The access to the Audit Logs is done via AWS S3 Access Point.

There are different ways to interact with an access point (see Using access points in AWS).

The initial setup:

  1. Take note of the IAM Role ARN that will be used to access the data. This should be the user or role used by e.g. Athena.
  2. Reach out to customer success and provide this ARN. Once receiving the ARN role, an access point will be created and you should get in response the following details:
    1. S3 Bucket (e.g. arn:aws:s3:::lakefs-audit-logs-us-east-1-production)
    2. S3 URI to an access point (e.g. s3://arn:aws:s3:us-east-1:<treeverse-id>:accesspoint/lakefs-logs-<organization>)
    3. Access Point alias.
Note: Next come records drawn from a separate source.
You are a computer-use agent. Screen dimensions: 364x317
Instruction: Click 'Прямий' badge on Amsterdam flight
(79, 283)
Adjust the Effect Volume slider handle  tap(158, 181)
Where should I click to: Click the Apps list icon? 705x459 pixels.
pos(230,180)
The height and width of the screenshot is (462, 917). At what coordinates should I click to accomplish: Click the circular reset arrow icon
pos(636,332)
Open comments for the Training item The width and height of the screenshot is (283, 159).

You can use this alias instead of the bucket name or Access Point ARN to access data through the Access Point. (e.g. lakefs-logs-<generated>-s3alias)
    4. Update your IAM Role policy and trust policy if required

A minimal example for IAM policy with 2 lakeFS installations in 2 regions (us-east-1, us-west-2):

{
    "Version": "2012-10-17",
    "Statement": [
        {
            "Effect": "Allow",
            "Action": [
                "s3:ListBucket"
            ],
            "Resource": [
                "arn:aws:s3:::lakefs-audit-logs-us-east-1-production",
                "arn:aws:s3:::lakefs-audit-logs-us-east-1-production/*",
                "arn:aws:s3:::lakefs-logs-<generated>-s3alias/*",
                "arn:aws:s3:us-east-1:<treeverse-id>:accesspoint/lakefs-logs-<organization>",
                "arn:aws:s3:us-east-1:<treeverse-id>:accesspoint/lakefs-logs-<organization>/*"
            ],
            "Condition": {
                "StringLike": {
                    "s3:prefix": [
                        "etl/v1/data/region=<region_a>/organization=org-<organization>/*",
                        "etl/v1/data/region=<region_b>/organization=org-<organization>/*"
                    ]
                }
            }
        },
        {
            "Effect": "Allow",
            "Action": [
                "s3:GetObject",
                "s3:GetObjectVersion"
            ],
            "Resource": [
                "arn:aws:s3:::lakefs-audit-logs-us-east-1-production",
                "arn:aws:s3:::lakefs-audit-logs-us-east-1-production/etl/v1/data/region=<region_a>/organization=org-<organization>/*",
                "arn:aws:s3:::lakefs-audit-logs-us-east-1-production/etl/v1/data/region=<region_b>/organization=org-<organization>/*",
                "arn:aws:s3:::lakefs-logs-<generated>-s3alias/*",
                "arn:aws:s3:us-east-1:<treeverse-id>:accesspoint/lakefs-logs-<organization>/object/etl/v1/data/region=<region_a>/organization=org-<organization>/*",
                "arn:aws:s3:us-east-1:<treeverse-id>:accesspoint/lakefs-logs-<organization>/object/etl/v1/data/region=<region_b>/organization=org-<organization>/*"
            ]
        },
        {
            "Action": [
                "kms:Decrypt"
            ],
            "Resource": [
                "arn:aws:kms:us-east-1:<treeverse-id>:key/<encryption-key-id>"
            ],
            "Effect": "Allow"
        }
    ]
}

Trust Policy example that allows anyone in your account to assume the role above:

{
    "Version": "2012-10-17",
    "Statement": [
        {
            "Effect": "Allow",
            "Principal": {
                "AWS": "arn:aws:iam::<YOUR_ACCOUNT_ID>:root"
            },
            "Action": "sts:AssumeRole",
            "Condition": {}
        }
    ]
}

Authentication is done by assuming an IAM Role:

# Assume role use AWS_ACCESS_KEY_ID, AWS_SECRET_ACCESS_KEY, AWS_SESSION_TOKEN:
aws sts assume-role --role-arn arn:aws:iam::<your-aws-account>:role/<reader-role> --role-session-name <name> 

# verify role assumed
aws sts get-caller-identity 

# list objects (can be used with --recursive) with access point ARN
aws s3 ls arn:aws:s3:us-east-1:<treeverse-id>:accesspoint/lakefs-logs-<organization>/etl/v1/data/region=<region>/organization=org-<organization>/

# get object locally via s3 access point alias 
aws s3api get-object --bucket lakefs-logs-<generated>-s3alias --key etl/v1/data/region=<region>/organization=org-<organization>/year=<YY>/month=<MM>/day=<DD>/hour=<HH>/<file>-snappy.parquet sample.parquet 

Data layout

Tip

The bucket name is important when creating the IAM policy but, the Access Point ARN and Alias will be the ones that are used to access the data (i.e AWS CLI, Spark etc).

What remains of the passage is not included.